(Exercise input begins)
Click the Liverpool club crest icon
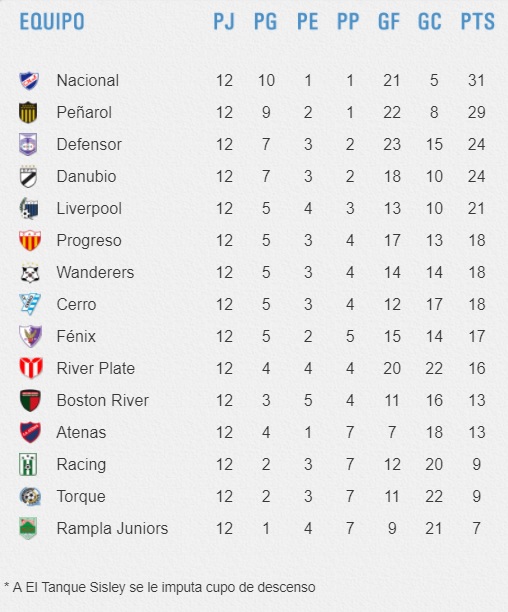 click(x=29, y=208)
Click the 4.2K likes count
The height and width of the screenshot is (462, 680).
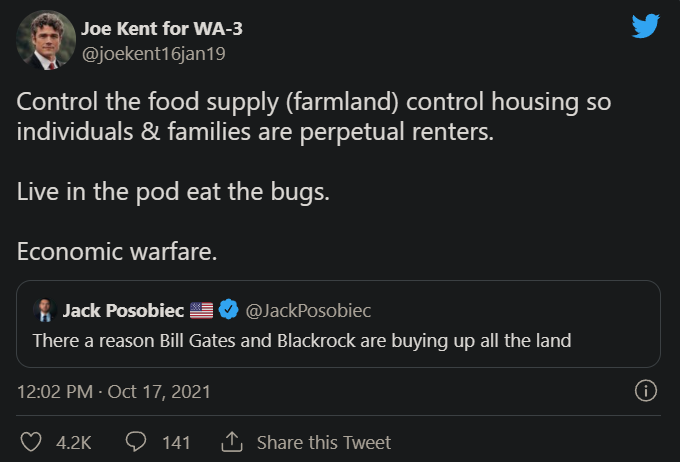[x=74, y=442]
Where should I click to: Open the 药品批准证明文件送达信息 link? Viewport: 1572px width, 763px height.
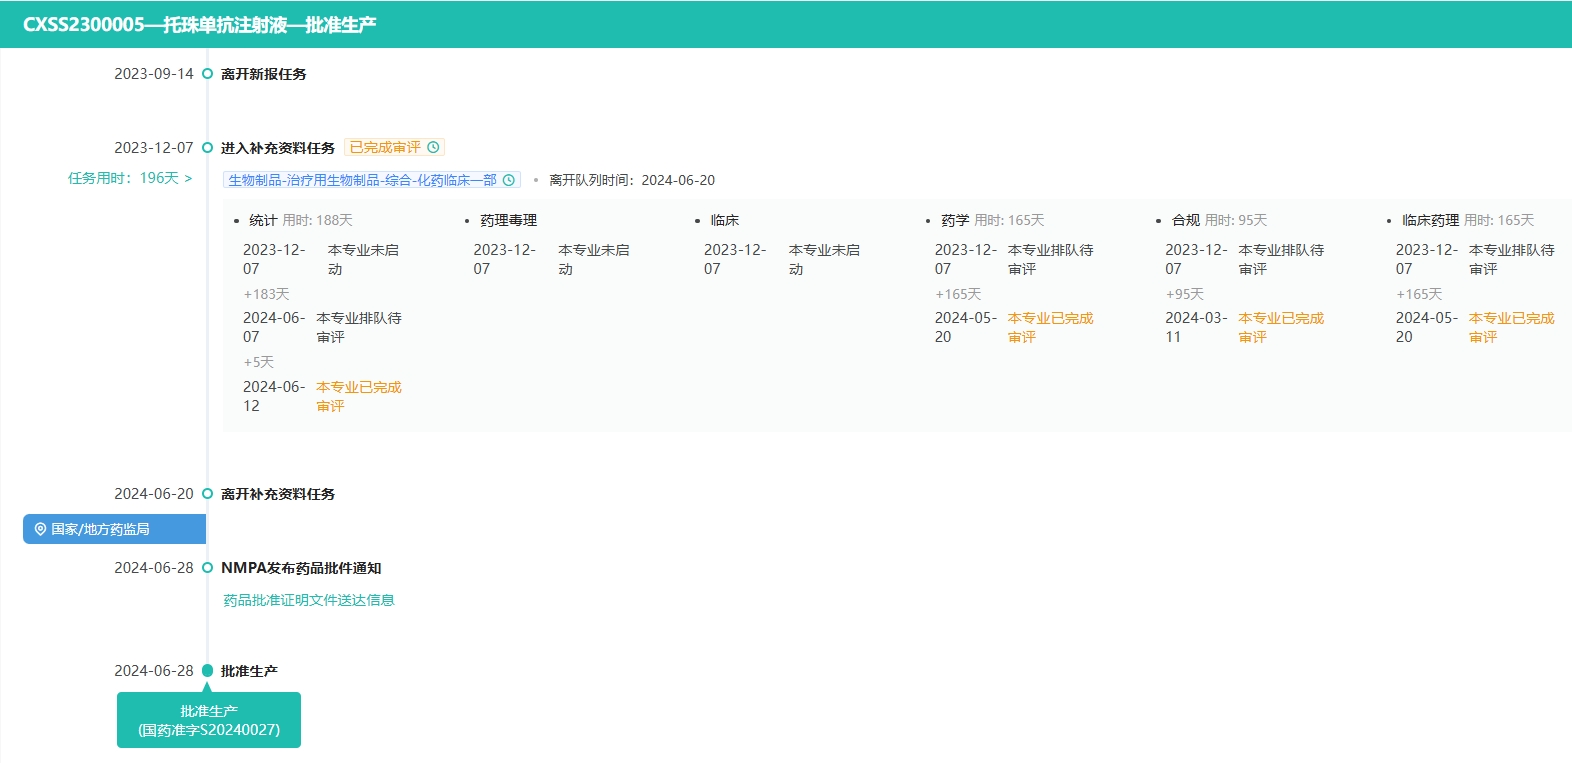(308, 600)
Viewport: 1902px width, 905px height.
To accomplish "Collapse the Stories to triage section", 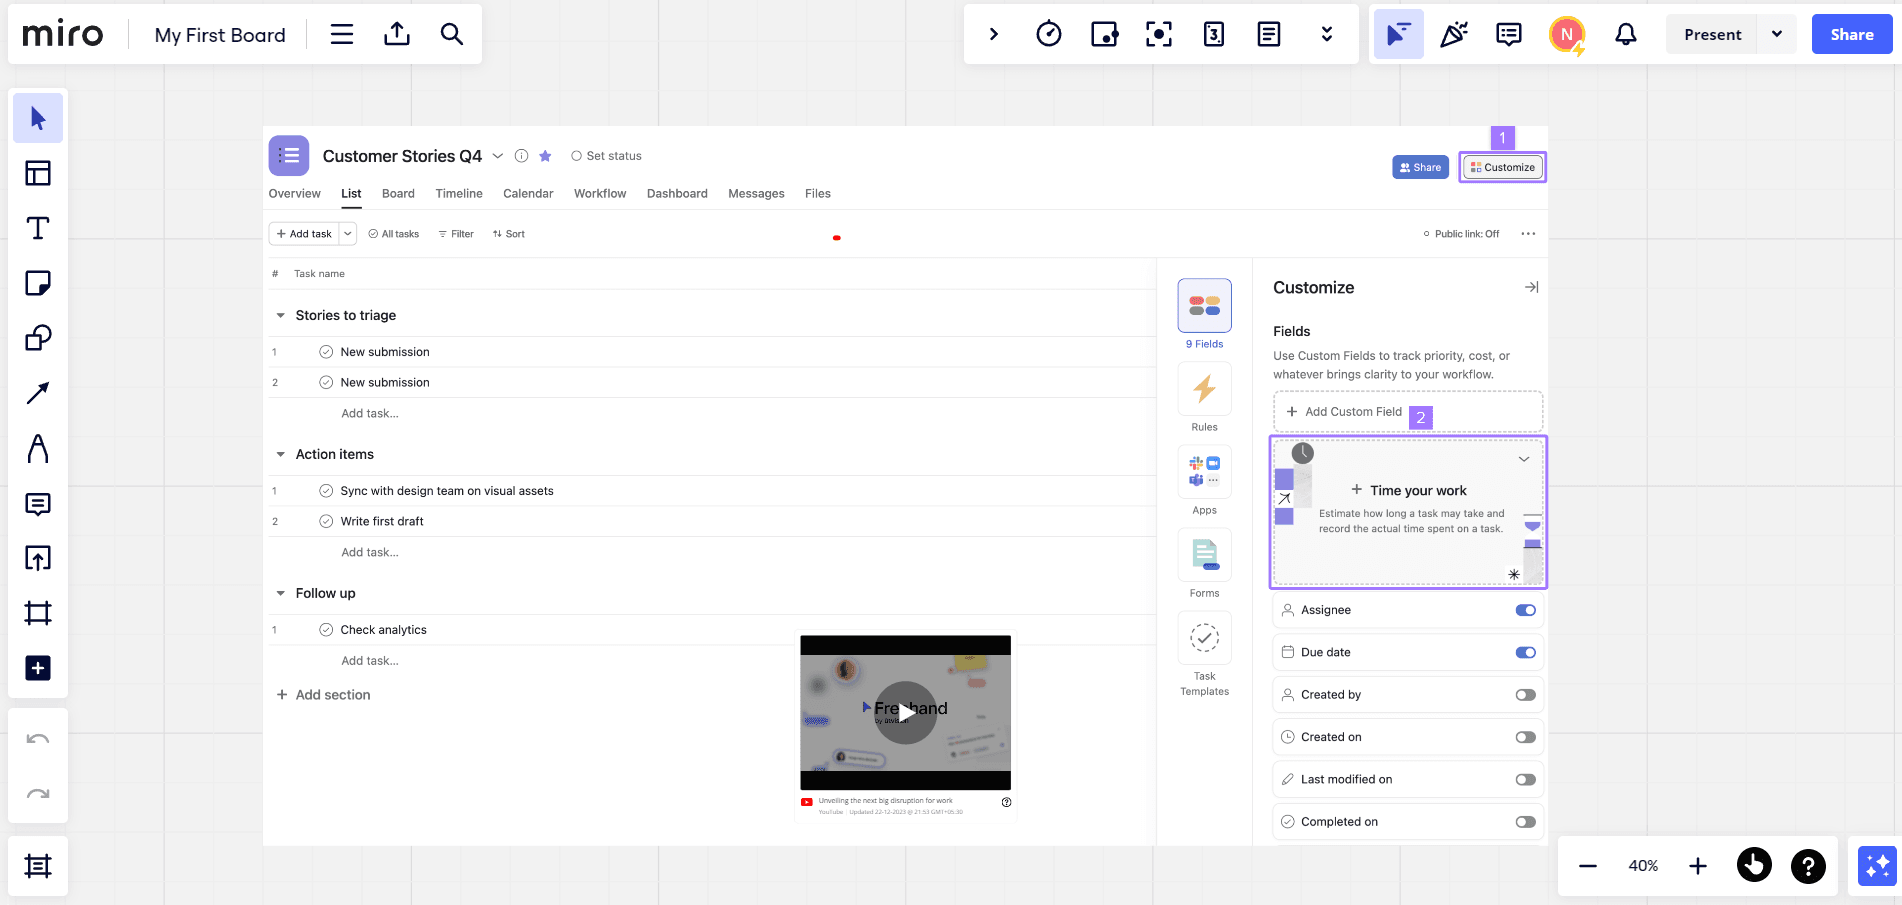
(Exercise input ends)
= Assignment =
Give back the whole listing as it stands, minus its pictures.

= Written response =
Click the Liverpool club crest icon
 click(x=29, y=208)
Click the 4.2K likes count
The height and width of the screenshot is (462, 680).
[x=74, y=442]
Where should I click to: Open the 药品批准证明文件送达信息 link? Viewport: 1572px width, 763px height.
(308, 600)
Viewport: 1902px width, 905px height.
To accomplish "Collapse the Stories to triage section", 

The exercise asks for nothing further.